We are trying to build a pyarrow schema from a Dask Dataframe to write it to parquet but we’re getting an error.

We’re currently doing something like the code below to do this:

schema = pa.Schema.from_pandas(make_meta(df), preserve_index=False)

And the problem seems that we have a column that has many categories (500+) but its schema is being set to dictionary<values=string, indices=int8, ordered=0>.

So we get the error below:

ValueError: ('Long error message', "Failed to convert partition to expected pyarrow schema:\n    `ArrowInvalid('Integer value 552 not in range: -128 to 127', 'Conversion failed for column X with type category')`

Are we doing something wrong to get the pyarrow schema? Is there a better way to do it?

We are using:

  • pyarrow 10.0.1
  • dask 2023.1.0

Thanks

Milton

Hi @miltava,

OK, clearly, I’ve never worked with pyarrow, so we might want some help from someone who knows better than me at one point.

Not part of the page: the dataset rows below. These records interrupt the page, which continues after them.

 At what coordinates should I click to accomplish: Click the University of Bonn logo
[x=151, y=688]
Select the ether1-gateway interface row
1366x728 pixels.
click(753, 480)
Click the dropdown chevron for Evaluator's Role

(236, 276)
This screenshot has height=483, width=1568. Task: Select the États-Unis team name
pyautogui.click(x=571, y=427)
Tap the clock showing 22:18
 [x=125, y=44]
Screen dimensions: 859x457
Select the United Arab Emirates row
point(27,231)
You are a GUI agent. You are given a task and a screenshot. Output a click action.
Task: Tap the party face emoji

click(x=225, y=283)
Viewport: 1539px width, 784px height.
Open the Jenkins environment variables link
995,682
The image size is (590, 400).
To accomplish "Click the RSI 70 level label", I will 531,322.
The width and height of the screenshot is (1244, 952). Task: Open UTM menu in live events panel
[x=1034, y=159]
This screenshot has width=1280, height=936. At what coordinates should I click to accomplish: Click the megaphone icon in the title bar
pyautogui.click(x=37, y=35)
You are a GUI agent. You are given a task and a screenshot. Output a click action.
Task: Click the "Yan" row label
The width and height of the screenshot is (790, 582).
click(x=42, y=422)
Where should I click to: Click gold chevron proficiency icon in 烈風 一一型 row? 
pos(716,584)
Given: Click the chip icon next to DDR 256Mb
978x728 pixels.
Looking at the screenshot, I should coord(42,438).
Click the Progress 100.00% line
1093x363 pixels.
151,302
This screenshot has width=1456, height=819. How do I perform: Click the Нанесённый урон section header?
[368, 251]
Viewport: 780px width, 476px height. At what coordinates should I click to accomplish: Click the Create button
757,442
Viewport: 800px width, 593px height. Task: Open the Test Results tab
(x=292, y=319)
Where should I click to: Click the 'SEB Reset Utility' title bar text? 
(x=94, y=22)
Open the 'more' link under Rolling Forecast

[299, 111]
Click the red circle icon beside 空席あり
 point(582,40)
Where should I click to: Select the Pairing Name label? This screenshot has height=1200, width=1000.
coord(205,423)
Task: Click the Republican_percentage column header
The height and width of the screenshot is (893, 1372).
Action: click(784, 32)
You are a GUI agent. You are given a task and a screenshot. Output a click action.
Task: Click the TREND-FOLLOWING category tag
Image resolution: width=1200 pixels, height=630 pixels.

In the meantime, it is a bit difficult to help without a minimal reproducer, do you think you could make one? At least, give a bit more lines of code, do yo get the error when processing a Dask Dataframe or before?

I’ve got to other questions though (that may be completely useless):

  • Why are you using make_meta when constructing the pyarrow schema? Couldn’t you built it with the Pandas Dataframe only?
  • Or is this because you’re working from a Dask Dataframe to build the schema (this is what you’re saying :smile:)? In this case, it’s probably difficult to guess the correct column schema with only a few sample of the values.
  • Isn’t it possible to modify the schema you get and replace the dictionary<values=string, indices=int8, ordered=0> with dictionary<values=string, indices=int16, ordered=0>?
  • Are you manually creating a pyarrow schema because the default behavior of to_parquet is failing to infer the correct schema?